# Hitching out of northern NJ?



## Meek1 (Dec 27, 2010)

Hey people whats up? I recently came across this site through a crimethic zine and thought i could benefit from experienced travelers who frequent these forums. Anyway after reading what I have read and the growing dissatisfaction i have had with the boring, pre-determined way I have been living my life I have decided that once the weather becomes warm enough i am going to to travel and make new experiences for myself. Any advice as to how to hitch out of northern nj would be greatly appreciated,

thanks


----------



## MunicipalWaylan (Dec 27, 2010)

I don't know much about hitching but I feel the same way about needing to get out and travel. I'm also planning to head out of the North East once the weather heats up, need a travel buddy?


----------



## Meek1 (Dec 27, 2010)

MunicipalWaylan said:


> I don't know much about hitching but I feel the same way about needing to get out and travel. I'm also planning to head out of the North East once the weather heats up, need a travel buddy?


 Possibly bro, I am not sure about what means I will use to do it( train hopping or hitching) but a travel buddy would definately be a plus I am quite new to the whole hitching/ train hopping thing and hope to start my travel career once it heats up. We need more people from the northeast lol


----------



## Deleted member 2626 (Dec 27, 2010)

I'm from south central pa I'm looking to do some shit come spring myself


----------



## Meek1 (Dec 27, 2010)

Tatanka said:


> I'm from south central pa I'm looking to do some shit come spring myself


 Thats cool, Id like to meet up in the future with like minded individuals close to me who wanna hitch/train hop


----------



## Deleted member 2626 (Dec 28, 2010)

Im havin trouble findin a partner so well have to talk, i just deciding whether to hitch or rail or ride my bob somewhere


----------



## theitchtohitch (Jan 8, 2011)

Just as a heads up, hitching is straight-up illegal in Jersey. Not saying you shouldn't try it, but if a cop has a stick up his/her ass, they can legitly bust you just for having your thumb out. I've hitched out of the NYC area before heading west, and I've either made sure my rides weren't going to drop me in NJ or I just go through PA.

Just my two cents...


----------

_Excerpted records_
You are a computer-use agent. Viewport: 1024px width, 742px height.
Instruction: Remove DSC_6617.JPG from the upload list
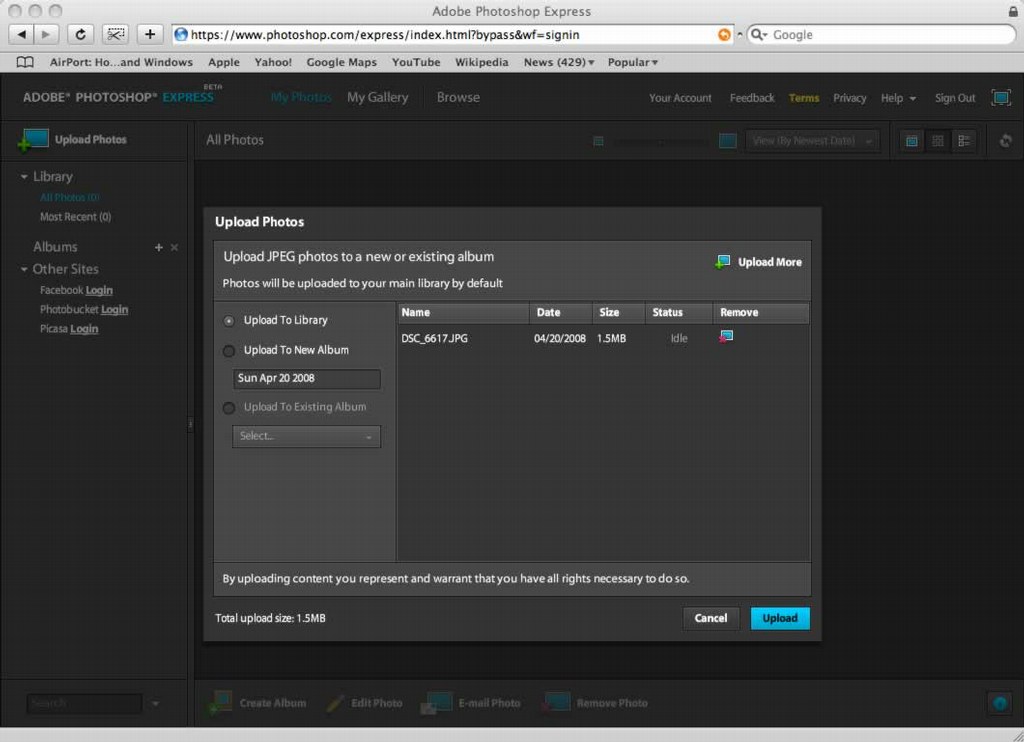(x=726, y=337)
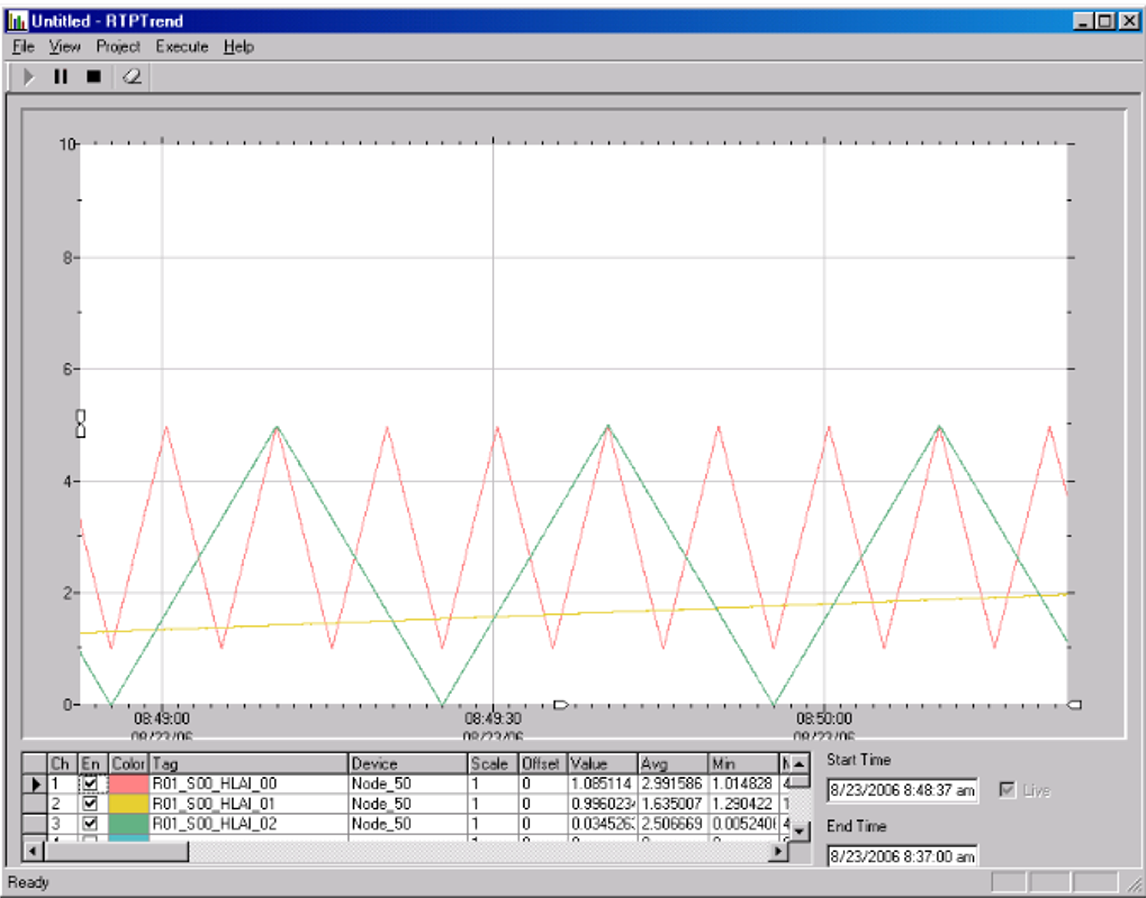The width and height of the screenshot is (1146, 898).
Task: Open the Execute menu
Action: pyautogui.click(x=181, y=47)
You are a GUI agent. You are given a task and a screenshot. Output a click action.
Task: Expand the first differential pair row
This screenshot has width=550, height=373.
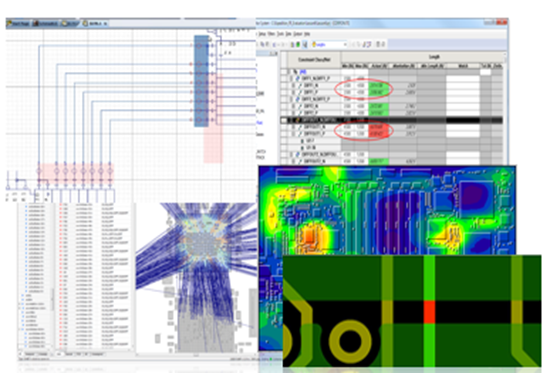point(292,78)
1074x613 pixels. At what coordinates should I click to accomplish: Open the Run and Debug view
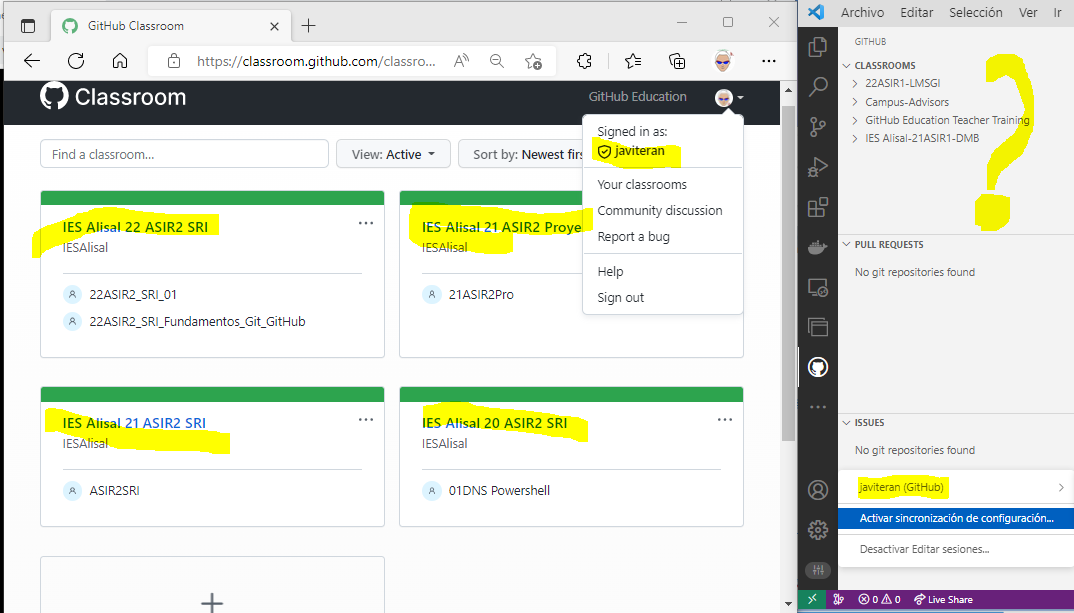(818, 167)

_Work to complete_
Reproduce the passage of the forum thread on hitching out of northern New Jersey, starting with "## theitchtohitch (Jan" and going on through "my two cents...".

_Exercise solution_
## theitchtohitch (Jan 8, 2011)

Just as a heads up, hitching is straight-up illegal in Jersey. Not saying you shouldn't try it, but if a cop has a stick up his/her ass, they can legitly bust you just for having your thumb out. I've hitched out of the NYC area before heading west, and I've either made sure my rides weren't going to drop me in NJ or I just go through PA.

Just my two cents...